Quarante ans. C’est l’âge de l’AIE et c’est aussi la portée de ce rapport butoir, premier d’une série désormais annuelle, sous la direction de Maria Van der Hoeven. Comme elle le souligne dans sa préface, à l’objectif urgent de sécurité énergétique défini en 1974 lors de la création de l’Agence, s’ajoute désormais l’objectif non moins impératif de privilégier les énergies renouvelables. Une vision à long terme qui ne va pas de soi : objectifs et analyses sont en effet souvent remis en cause par des bouleversements comme l’enthousiasme pour le gaz de schiste en Amérique du Nord, les réductions de coût de certaines énergies renouvelables, ou encore l’incertitude concernant l’avenir de la filière nucléaire.
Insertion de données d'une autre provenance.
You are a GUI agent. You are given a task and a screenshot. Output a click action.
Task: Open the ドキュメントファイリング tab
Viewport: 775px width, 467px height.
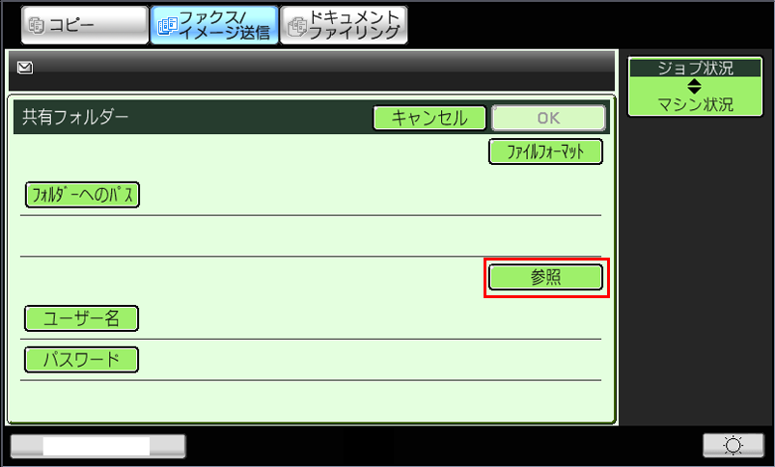(x=344, y=25)
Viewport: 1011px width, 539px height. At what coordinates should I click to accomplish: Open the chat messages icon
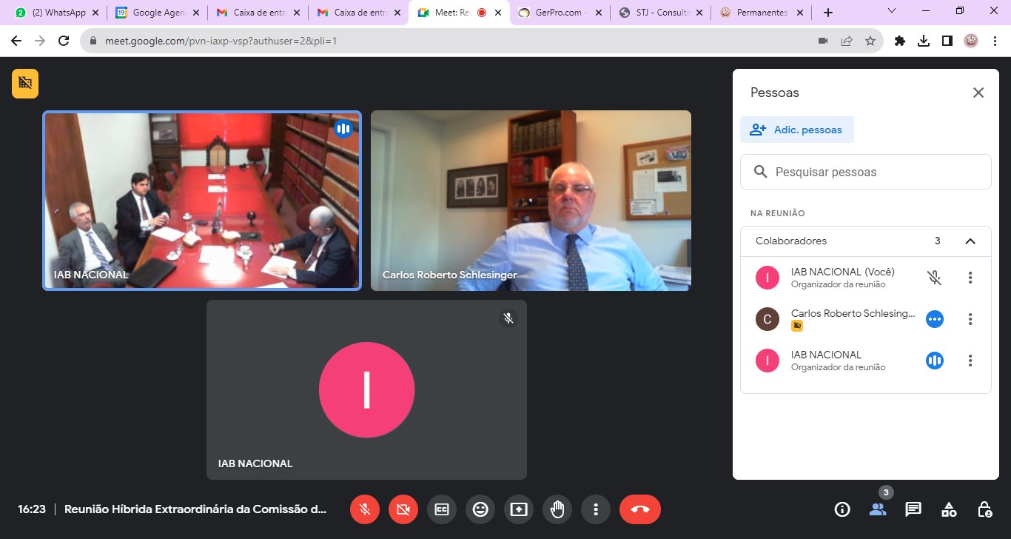coord(913,509)
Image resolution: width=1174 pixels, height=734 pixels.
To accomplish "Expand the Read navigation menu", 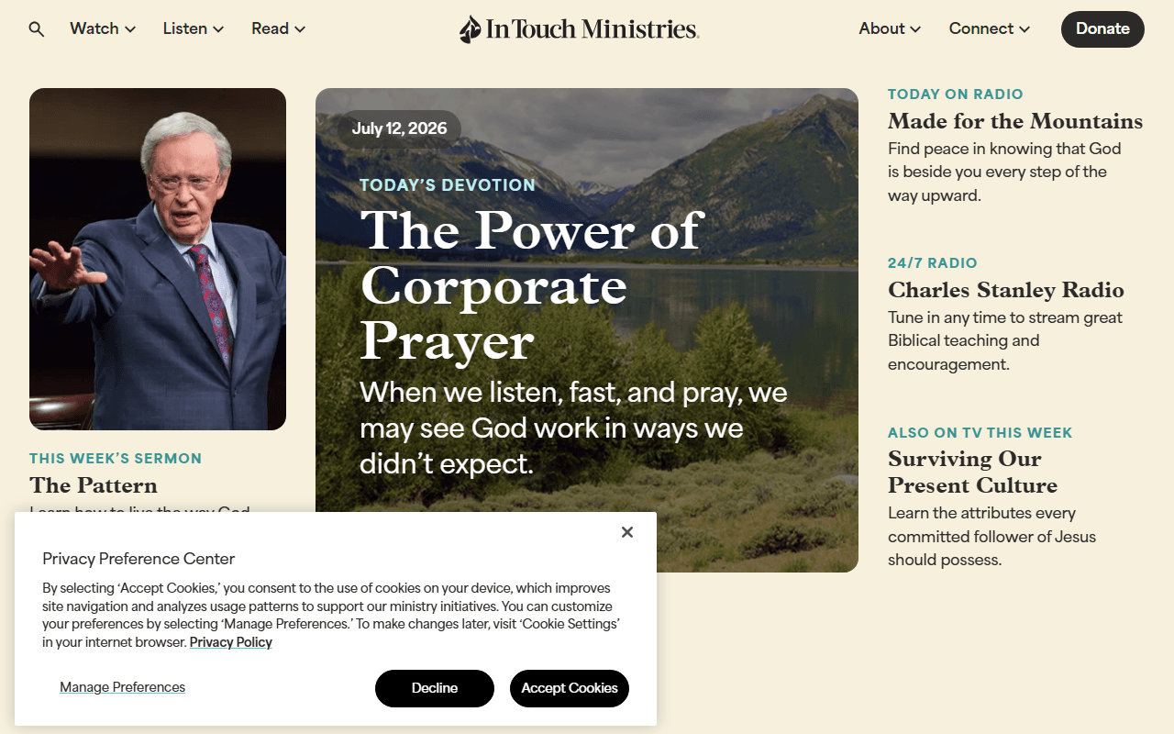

Cette difficulté apparente fait pourtant la force du rapport : devant la conjonction de l’accroissement de la demande énergétique et du réchauffement climatique, l’AIE propose justement d’abandonner une attitude de réaction face aux évolutions des systèmes énergétiques pour au contraire les anticiper, les gouverner et les orienter vers un approvisionnement énergétique propre, sûr et économiquement viable. Là est la véritable valeur ajoutée de ce rapport : un cap pour sortir de la passivité et développer les technologies nécessaires à la réalisation de ces objectifs essentiels.
L’accent est ainsi mis sur le potentiel électrique, en réponse à un double défi : celui de la demande globale d’électricité, d’abord ; celui de la nécessité de mettre en place des systèmes cohérents et intégrés, ensuite. Il est en effet regrettable que la production d’électricité repose à 40 % sur les énergies fossiles et soit en conséquence responsable de rejet de gaz carboniques, alors même que les solutions existent pour augmenter l’efficacité du système de production électrique, tout en diminuant son empreinte carbone et en étant économiquement plus intéressantes. Les deux grandes parties de la publication se penchent sur ce paradoxe, la première en dressant un état des lieux de ce qui a déjà été fait et de ce qui peut être réalistement faisable à court terme, la seconde en faisant huit recommandations pour mobiliser le potentiel électrique, et qui seront analysées par nos soins lors de prochains articles.
Le raisonnement s’articule autour d’un quadruple constat. Tout d’abord, la tendance actuelle à la hausse mondiale de consommation de charbon n’est absolument pas compatible avec les objectifs de lutte contre le changement climatique. En outre, l’utilisation de gaz naturel ne peut être admise comme une alternative durable, mais doit seulement être considérée comme une ressource de transition et de support au développement des énergies renouvelables variables (ERV). Le déploiement de ces dernières progresse et parfois même entre en concurrence avec les autres sources d’énergie (en Europe, pour la première fois, les énergies renouvelables – y compris hydro-électricité et biomasse – ont dominé le mix électrique en 2013). Enfin, le rapport estime que le stockage d’électricité n’est qu’une solution parmi beaucoup en compétition, certes prometteuse, mais qui ne peut ni ne doit être envisagée isolément comme pilier du système énergétique à venir.
L’ultime innovation du rapport de l’AIE est la présentation dans le dernier chapitre d’une étude de cas mettant en exergue les défis et promesses du secteur électrique : l’Inde a ici été choisie comme illustration de la nécessité à la fois environnementale, démographique et économique de faire évoluer la production d’énergie électrique par l’alliance de la technologie et de la volonté politique.